QUESTÕES PARA RESOLVER —
1. De acordo com o texto sobre o nível de paz, em que lugar o Brasil aparece entre os países da América do Sul?
2. Escreva a continuação do texto sobre o nível de paz, começando logo após a última frase apresentada.

TRECHO FORNECIDO —
O estudo mede o nível de violência física, de armamentos e de criminalidade, excluindo terror psicológico e intimidações verbais.
No ranking geral, o Brasil permaneceu na 128ª posição, com pioras em indicadores como mortes por conflitos internos e terror político e avanços em questões como impacto do terrorismo e instabilidade política. Em 2020, o país era o 126º, mas a mudança não é considerada uma queda devido a atualizações nos dados.
Já na América do Sul, o Brasil ocupa o 9º lugar, à frente apenas de Colômbia e Venezuela. Na região, o Uruguai segue como líder, apesar de ter registrado a maior piora em seus índices dentre os sul-americanos. Isso se deve, principalmente, à instabilidade política, aos protestos e aos crimes violentos. Por outro lado, a Argentina, na 3ª posição no continente, foi o país que mais avançou, com quedas nos índices de terror político e instabilidade política.
Como um todo, a América do Sul foi a segunda que mais piorou seu nível de paz, atrás apenas da América do Norte. Os EUA, que avançaram sete posições no ano passado, caíram duas no ranking geral deste ano.
Apesar de ter melhorado no indicador de impacto do terrorismo, o país norte-americano piorou nas questões de instabilidade política, conflitos internos e protestos violentos. O presidente do IEP aponta que esses fatores estão ligados à turbulenta eleição presidencial no ano passado, que culminou na invasão do Capitólio por apoiadores do ex-presidente Donald Trump no dia 6 de janeiro.
Além disso, os EUA viram ainda diversas manifestações contra o racismo e a violência policial contra a população negra, que tiveram registros de violência.
Esses protestos se espalharam pelo mundo e fazem parte das 15 mil manifestações identificadas pelo índice ao redor do globo, 5.000 delas relacionadas à Covid-19.
No ano passado, inclusive, os protestos violentos aumentaram 10%, mesmo em meio às restrições impostas pela pandemia. Esse crescimento é uma tendência que já vinha acontecendo, com um aumento de 244% desses atos entre os anos de 2011 e 2019.

CONJUNTO DE DADOS —
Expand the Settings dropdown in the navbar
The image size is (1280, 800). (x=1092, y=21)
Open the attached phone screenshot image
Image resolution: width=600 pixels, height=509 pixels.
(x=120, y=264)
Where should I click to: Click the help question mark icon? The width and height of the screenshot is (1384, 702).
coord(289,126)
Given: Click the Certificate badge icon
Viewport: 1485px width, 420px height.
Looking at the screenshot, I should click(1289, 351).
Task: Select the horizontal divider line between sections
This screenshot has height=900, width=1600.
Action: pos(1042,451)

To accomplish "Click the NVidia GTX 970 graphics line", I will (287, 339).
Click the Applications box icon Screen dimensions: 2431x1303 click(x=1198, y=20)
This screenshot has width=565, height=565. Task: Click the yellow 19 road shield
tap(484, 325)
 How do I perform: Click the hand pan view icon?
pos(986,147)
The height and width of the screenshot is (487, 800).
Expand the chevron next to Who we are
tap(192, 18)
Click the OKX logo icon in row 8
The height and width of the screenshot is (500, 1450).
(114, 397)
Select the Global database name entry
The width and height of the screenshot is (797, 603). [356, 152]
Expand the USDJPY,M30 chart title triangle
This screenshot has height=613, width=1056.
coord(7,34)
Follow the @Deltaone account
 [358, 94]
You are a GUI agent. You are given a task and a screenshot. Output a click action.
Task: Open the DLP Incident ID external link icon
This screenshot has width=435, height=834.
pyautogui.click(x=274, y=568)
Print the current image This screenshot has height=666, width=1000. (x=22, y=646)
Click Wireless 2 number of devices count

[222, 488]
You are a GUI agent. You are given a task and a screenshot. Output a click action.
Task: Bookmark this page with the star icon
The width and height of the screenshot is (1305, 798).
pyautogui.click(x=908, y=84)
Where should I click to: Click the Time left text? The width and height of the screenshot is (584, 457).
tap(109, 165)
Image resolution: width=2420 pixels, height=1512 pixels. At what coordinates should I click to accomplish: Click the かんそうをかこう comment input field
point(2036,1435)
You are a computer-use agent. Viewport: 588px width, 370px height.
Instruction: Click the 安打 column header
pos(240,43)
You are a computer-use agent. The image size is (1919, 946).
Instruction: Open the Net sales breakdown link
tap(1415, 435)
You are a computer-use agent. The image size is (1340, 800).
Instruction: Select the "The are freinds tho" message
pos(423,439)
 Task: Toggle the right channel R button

RESPOSTAS DAS ATIVIDADES —
1. Em 9º lugar, à frente apenas de Colômbia e Venezuela.

2.
A Belarus, comandada pelo ditador Aleksandr Lukachenko, foi palco de muitos desses protestos, o que colaborou para o país ter a segunda pior deterioração no índice e cair 19 posições em relação a 2020. Lá, a reeleição do autocrata, apontada como fraudulenta, levou a população às ruas durante meses, o que motivou uma forte repressão das forças de segurança.
Essa instabilidade política e protestos violentos em diferentes países ajudaram a diminuir em 0,07% o nível de paz mundial, segundo o estudo, que está em sua 15ª edição. É a nona queda registrada nos últimos 13 anos, mas a segunda menor na série histórica.
Também colaborou para a piora o indicador de militarização, que vinha melhorando até o ano passado. Segundo o presidente do IEP, essa queda se deve principalmente à bélica relação entre EUA e Rússia e entre americanos e chineses.
Pelo lado positivo, pela primeira vez desde 2015 houve melhora do índice de conflitos permanentes, com queda nas mortes em campos de batalha e também no nível e na intensidade dos combates. Segundo Killelea, isso se deve, ao menos em parte, Às restrições impostas para conter o coronavírus.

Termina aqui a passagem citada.